The patient was examined in the active phase by cardiac magnetic resonance imaging when he presented with the Mobitz II second‐degree atrioventricular block. Fat‐suppressed T2‐weighted magnetic resonance imaging showed high‐intensity signals in the basal septal myocardium close to the membranous septum (white arrow) (A). Late gadolinium enhancement indicated high‐intensity signals in the same area. (white arrowhead) (B). The high‐intensity signals disappeared in the fat‐suppressed T2‐weighted (C) and late gadolinium enhancement imaging (D) at 5 mo after initiating therapy

DISCUSSION

We report a case of AS diagnosed by the presence of a transient severe conduction disturbance. His severe atrioventricular block resumed within 2 weeks after initiating nonsteroidal anti‐inflammatory drug therapy. Cardiac magnetic resonance imaging demonstrated transient enhancement in the myocardium close to the atrioventricular node and bundle of His. However, the patient did not require permanent pacemaker therapy. An intermittent complete atrioventricular block in patients with AS is quite rare, and focal inflammatory myocardium in the active phase is detected by cardiac magnetic resonance imaging. Furthermore, the PR intervals in the electrocardiogram had changed with systemic inflammatory markers.

Patients with AS have a twofold increased risk in second/third‐degree atrioventricular block and pacemaker implantation compared with the general population.1 Furthermore, male patients are more likely to have conduction disturbances. Dik et al. reported that the prevalence of first‐degree atrioventricular block in patients with AS was 4.6% and that the PR interval was independently associated with disease duration,2 suggesting that inflammatory burden affects the conduction system. However, the PR interval was not associated with inflammatory makers (i.e., CRP and ESR) in their cross‐sectional study. The invasive electrophysiological studies showed that the level of atrioventricular block with HLA‐B27–associated diseases was predominantly localized in the atrioventricular node.3 Conversely, the level of block in an acquired complete heart block is mostly below the bundle of His.

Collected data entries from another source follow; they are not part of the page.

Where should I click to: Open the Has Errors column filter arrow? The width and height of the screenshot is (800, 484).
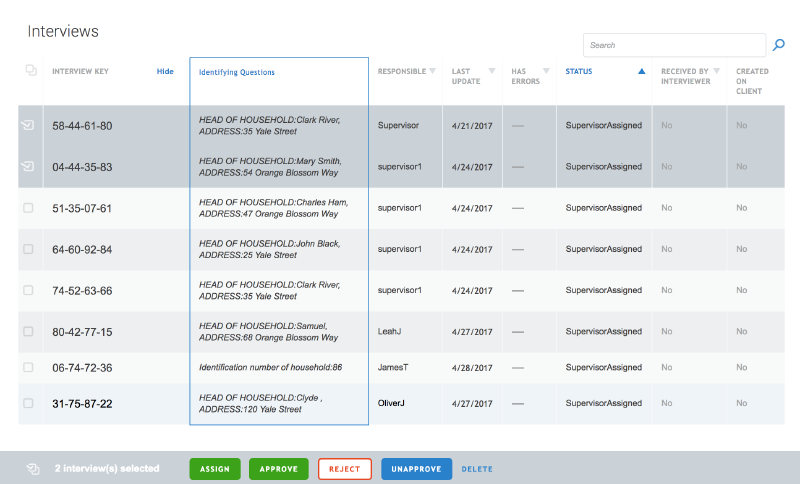click(x=546, y=72)
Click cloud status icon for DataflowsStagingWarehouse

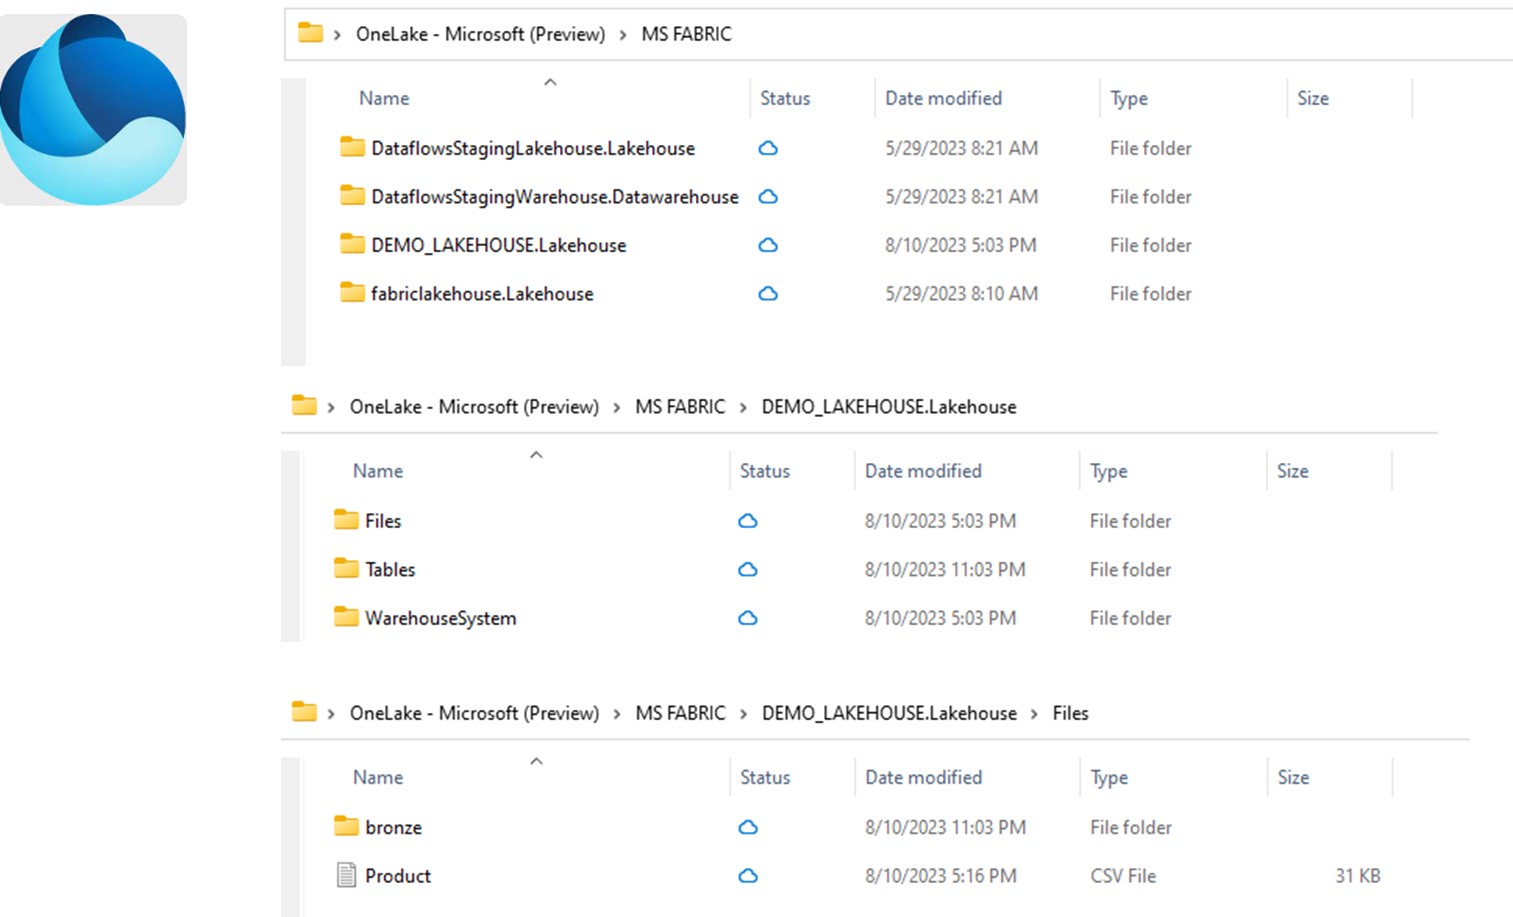pyautogui.click(x=768, y=197)
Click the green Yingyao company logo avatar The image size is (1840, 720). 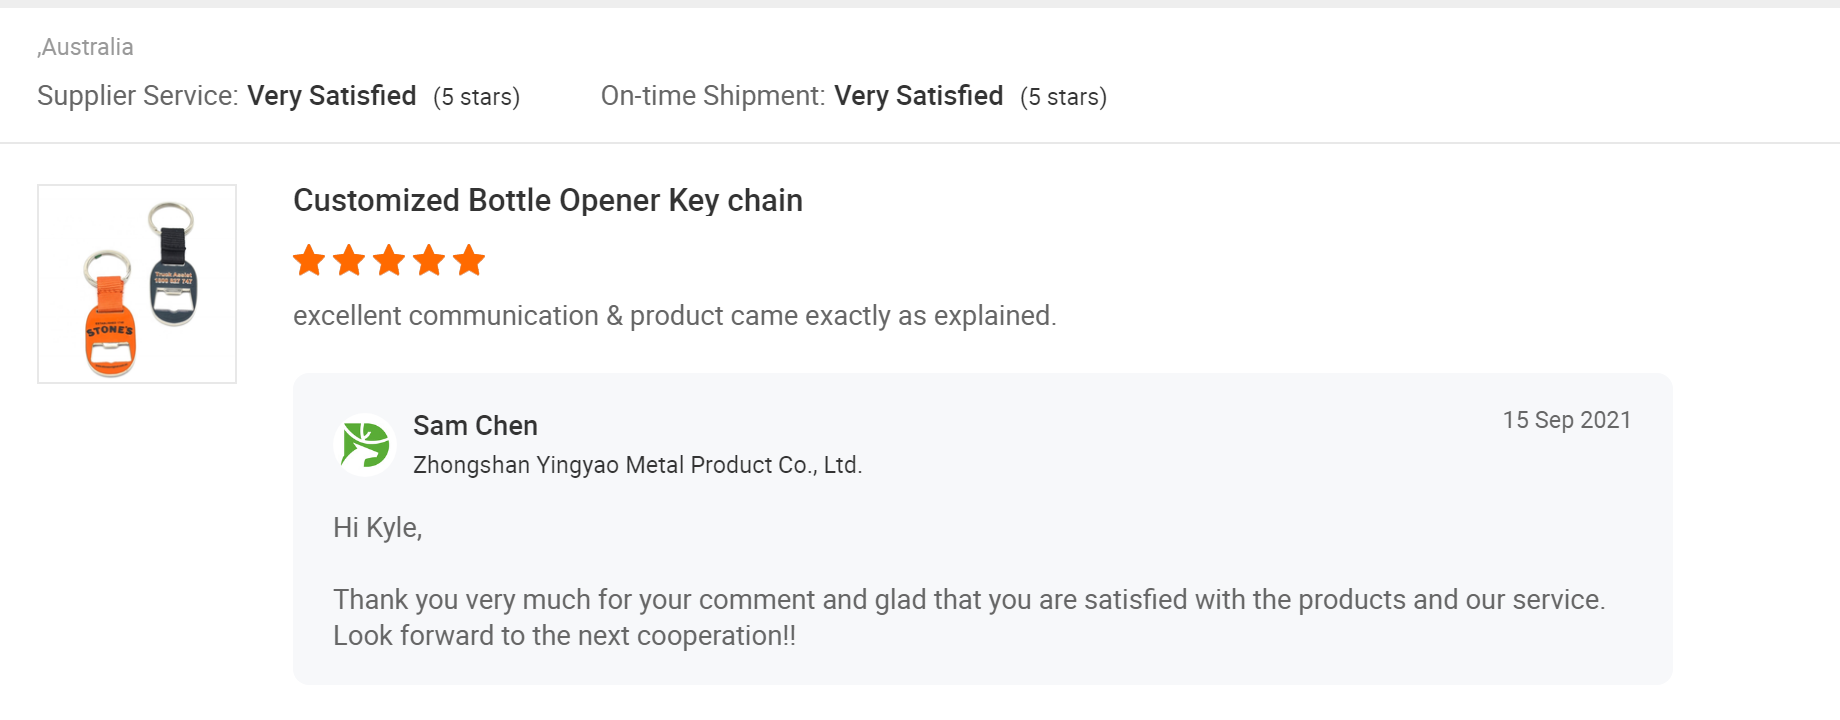(365, 445)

Therefore, implantation of a pacemaker should be carefully considered in patients with HLA‐B27–associated diseases, although pacemaker treatment is generally indispensable for cases who present with high‐grade atrioventricular block. This patient might need pacemaker implantation in the future.

Cardiovascular magnetic resonance is currently the gold standard for cardiac function and ventricular tissue characterization in patients with cardiovascular disease. Cardiovascular magnetic resonance can also be used to identify preclinical cardiac lesions in patients with connective tissue disease. Late gadolinium enhancement indicates cardiac tissue inflammation and fibrosis. However, late gadolinium enhancement itself does not always correlate with disease activity. Recently, T1 mapping has been used to calculate myocardial extracellular volume.4 Biesbroek et al. reported that the myocardial extracellular volume in patients with AS was correlated with the CRP concentration and ESR level.5 Novel cardiovascular magnetic resonance indices might provide disease activity of myocardial involvement in patients with AS. Further investigation is necessary to elucidate the relationship between myocardial extracellular volume and conduction disturbances.

CONFLICTS OF INTEREST

The authors declare no conflict of interests for this article.